Paris, vendredi14avril1815.

J’ai bien rangé des choses depuis que je suis ici; j’ai fait à peu près comme si j’étais morte et une sorte d’inventaire de moi, de mon vivant; j’ai vendu ce que j’ai pu, mais horriblement mal; aussi, n’ai-je fait de l’argent qu’en me défaisant des drogues, et sans oser toucher à nos meubles. Je les ai placés un peu partout, en prenant des notes pour savoir où ils étaient, et je commence à n’avoir plus guère qu’à partir; il me parait inutile de manger de l’argent ici, et la raison me conseille de m’en aller. Cette même raison me dit encore que nous devons, mon ami, agir désormais comme des personnes qui ne savent plus ce que c’est que d’être riches, et ne faire là-bas aucune fausse dépense. J’ai tout à fait dépouillé la grande dame, et je ne m’en trouve pas plus mal. Mon ami, il y a bien du superflu dans ce que nous appelons le nécessaire, nous autres, dans la société, et il ne faut pas appeler malheurs, ces privations du luxe et même de l’aisance. Si nous sommes tranquilles, nous serons heureux, et tu nous laisseras faire, moi et ton fils, pour te donner du bon temps. Ne te décourage donc point, et mets-toi dans la tête que, dans cette vie, et au travers des révolutions qui donnent tant de moyens d’apprécier les choses, je trouve que le premier des bonheurs est d’être la femme d’un homme tel que toi.

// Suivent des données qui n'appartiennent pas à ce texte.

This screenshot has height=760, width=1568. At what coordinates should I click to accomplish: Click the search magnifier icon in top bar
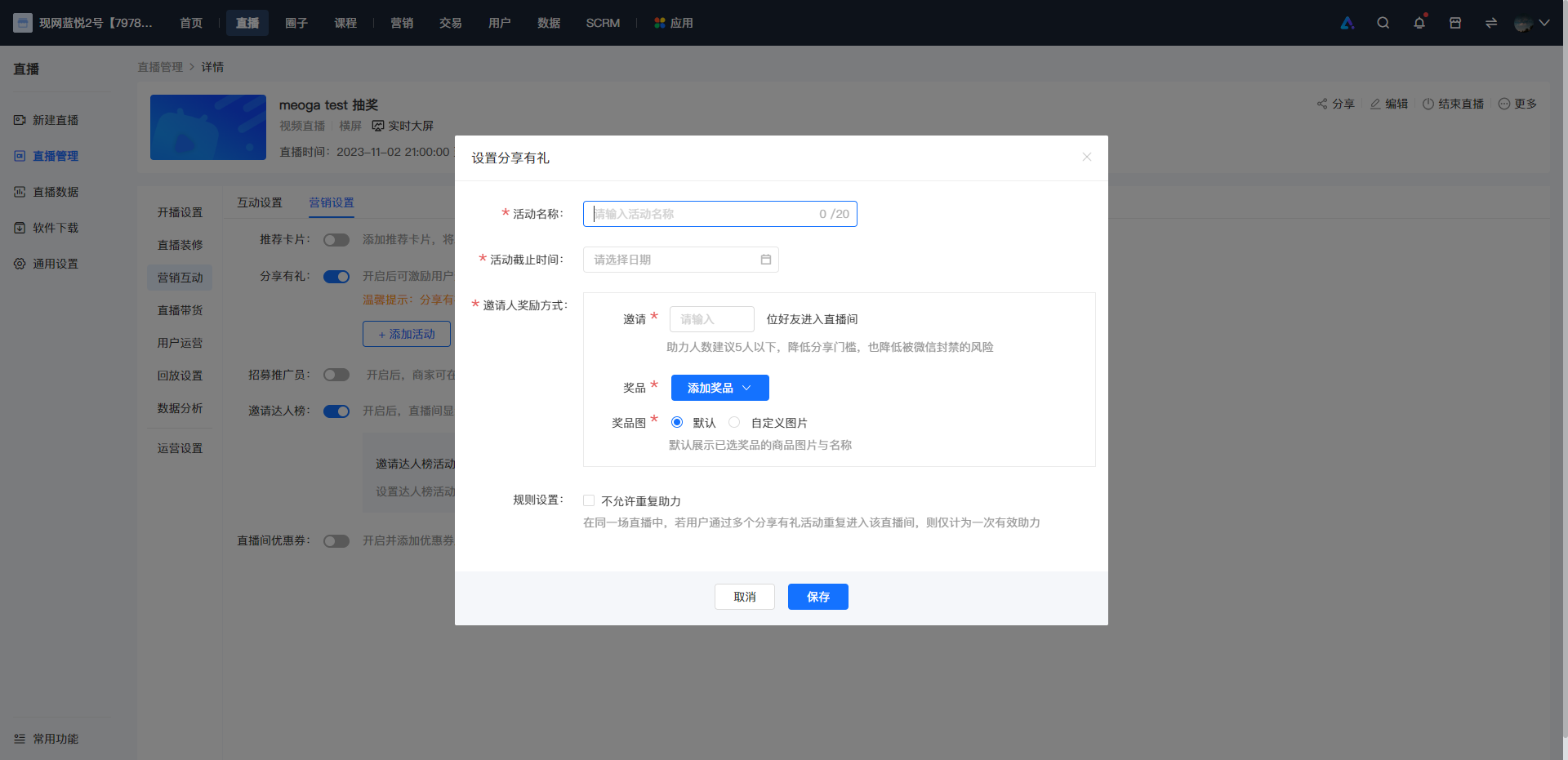(1383, 23)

Je regarde toujours, en t’écrivant, quelles nouvelles je puis te donner, et je n’en trouve guère. Les Moniteurs d’hier et d’avant-hier sont fort curieux, ils porteraient assez à la guerre; j’espère toujours qu’elle ne se fera pas. En ma qualité de femme, elle m’inquiète plus que tout. Elle effraie beaucoup à Paris, et quantité de monde quitte cette ville, comme si les cosaques étaient à nos portes nous allons vite, ici, en imagination. Je pense quelquefois que, dans ce cas de guerre, les Espagnols menaceraient peut-être notre Midi, mais il me semble qu’ils ne sont pas trop entreprenants de leur nature, et Toulouse n’est pas si frontière. D’ailleurs, en pareil cas, on aurait peut-être le temps de se retirer dans quelque province du Centre. Il faut marcher jour à jour dans les temps difficiles, et ne pas trop craindre, ni trop prévoir.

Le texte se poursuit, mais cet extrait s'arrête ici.